The Bird Is The Word

Everybody’s heard the Bird if you live in one of the major metro areas that are fortunate, or unfortunate depending on who you ask, to have these electric scooters. The Bird company started in California in 2017, but since its March test run in San Francisco has grown exponentially to include several dozen cities throughout the U.S. But the Bird is just one of several scooter companies capitalizing on the new trend. There are scooter companies operating in 65 cities throughout the country.

Every time I see the Bird scooters I think of the Trashmen’s hit song Surfin Bird, so as a Minneapolis resident, home to the songs birthplace, I thought I would include it.

At first I thought the idea was just a way to provide lazy transportation or a silly toy to test out for fun. The scooters will get you from point A to B at a cost of only $1 plus 15 cents per minute. I zip past them on my bike ride home wondering why anyone would waste their time with the scooter. They do look fun, I’ll admit, but as a means of transportation they seem slow and inefficient. It is far healthier to just walk a few blocks to the bus stop or bike a few miles to your destination.

 A map of the Bird scooter locations in Minneapolis on a week night

A map of the Bird scooter locations in Minneapolis on a week night

Thinking more on the subject however, they do provide an easy and cheap option for the first and last mile concern for public transit. If there is a scooter waiting for you at your stop that you can literally park outside your door, that saves you a 15 minute walk home after a long day at work. The problem is these scooters tend to get clustered in certain neighborhoods and are very unlikely to be at your transit stop waiting to be used. In Minneapolis for example, whenever I check the app map they tend to be in downtown or huddled in the Como neighborhood by the University. This issue is not just limited to the scooters. The new dock-less bikes hitting city streets will have the same problem. They are great for picking up and dropping wherever you happen to land, but they can be hard to find and often get clustered in one area.

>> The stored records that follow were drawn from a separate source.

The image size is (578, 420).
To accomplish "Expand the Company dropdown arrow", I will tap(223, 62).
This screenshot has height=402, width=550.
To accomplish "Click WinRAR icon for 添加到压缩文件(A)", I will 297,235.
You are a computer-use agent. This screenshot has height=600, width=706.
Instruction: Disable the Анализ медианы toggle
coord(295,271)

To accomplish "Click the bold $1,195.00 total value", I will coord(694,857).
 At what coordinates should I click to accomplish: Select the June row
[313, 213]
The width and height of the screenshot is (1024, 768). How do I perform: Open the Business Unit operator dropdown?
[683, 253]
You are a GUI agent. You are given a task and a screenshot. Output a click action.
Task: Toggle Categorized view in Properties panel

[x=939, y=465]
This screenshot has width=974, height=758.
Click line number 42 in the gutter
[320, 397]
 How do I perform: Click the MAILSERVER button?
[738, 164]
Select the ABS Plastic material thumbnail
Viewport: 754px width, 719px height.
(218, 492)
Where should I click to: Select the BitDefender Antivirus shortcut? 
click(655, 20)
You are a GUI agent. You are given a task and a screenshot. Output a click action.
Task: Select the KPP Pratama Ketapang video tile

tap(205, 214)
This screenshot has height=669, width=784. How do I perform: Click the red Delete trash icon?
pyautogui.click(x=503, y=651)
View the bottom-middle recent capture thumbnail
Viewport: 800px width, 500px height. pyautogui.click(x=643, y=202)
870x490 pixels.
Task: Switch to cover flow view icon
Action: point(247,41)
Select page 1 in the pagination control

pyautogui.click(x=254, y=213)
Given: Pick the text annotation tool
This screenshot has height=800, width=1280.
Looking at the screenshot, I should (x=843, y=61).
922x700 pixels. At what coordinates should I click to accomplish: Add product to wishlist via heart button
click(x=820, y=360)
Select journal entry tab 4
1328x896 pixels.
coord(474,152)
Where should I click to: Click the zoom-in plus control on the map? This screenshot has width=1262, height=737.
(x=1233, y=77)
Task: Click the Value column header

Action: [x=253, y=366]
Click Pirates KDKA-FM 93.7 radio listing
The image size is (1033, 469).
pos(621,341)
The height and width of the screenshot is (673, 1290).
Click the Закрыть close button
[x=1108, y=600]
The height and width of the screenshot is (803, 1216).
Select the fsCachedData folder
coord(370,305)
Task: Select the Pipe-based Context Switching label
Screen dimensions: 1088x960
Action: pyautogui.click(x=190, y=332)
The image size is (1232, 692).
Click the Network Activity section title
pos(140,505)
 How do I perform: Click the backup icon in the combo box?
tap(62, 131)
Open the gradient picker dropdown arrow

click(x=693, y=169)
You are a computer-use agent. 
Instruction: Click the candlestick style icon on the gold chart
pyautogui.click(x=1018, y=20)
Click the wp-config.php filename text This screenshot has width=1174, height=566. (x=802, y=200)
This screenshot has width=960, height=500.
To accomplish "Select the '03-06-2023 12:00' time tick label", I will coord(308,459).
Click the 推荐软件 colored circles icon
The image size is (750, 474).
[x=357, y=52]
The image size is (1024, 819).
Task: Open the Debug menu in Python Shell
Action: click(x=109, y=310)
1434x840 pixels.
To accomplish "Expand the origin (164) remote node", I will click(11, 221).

The biggest downsides to the scooters on a national level mainly fall back to the actual riders themselves. Not all scooter riders are inconsiderate, but as in any situation, the bad apples are the ones that give the entire group their reputation. The major complaints I have heard so far are scooter riders do not pay attention while riding and nearly hit pedestrians and cars, or block the movement of bikes when in bike lanes. While I have not seen this happen in Minneapolis yet, many cities struggle with piles of scooters laying in parks or taking up sidewalk space.

 An alarming number of Bird scooters in a Santa Monica park (photo courtesy of @mdeskind)

An alarming number of Bird scooters in a Santa Monica park (photo courtesy of @mdeskind)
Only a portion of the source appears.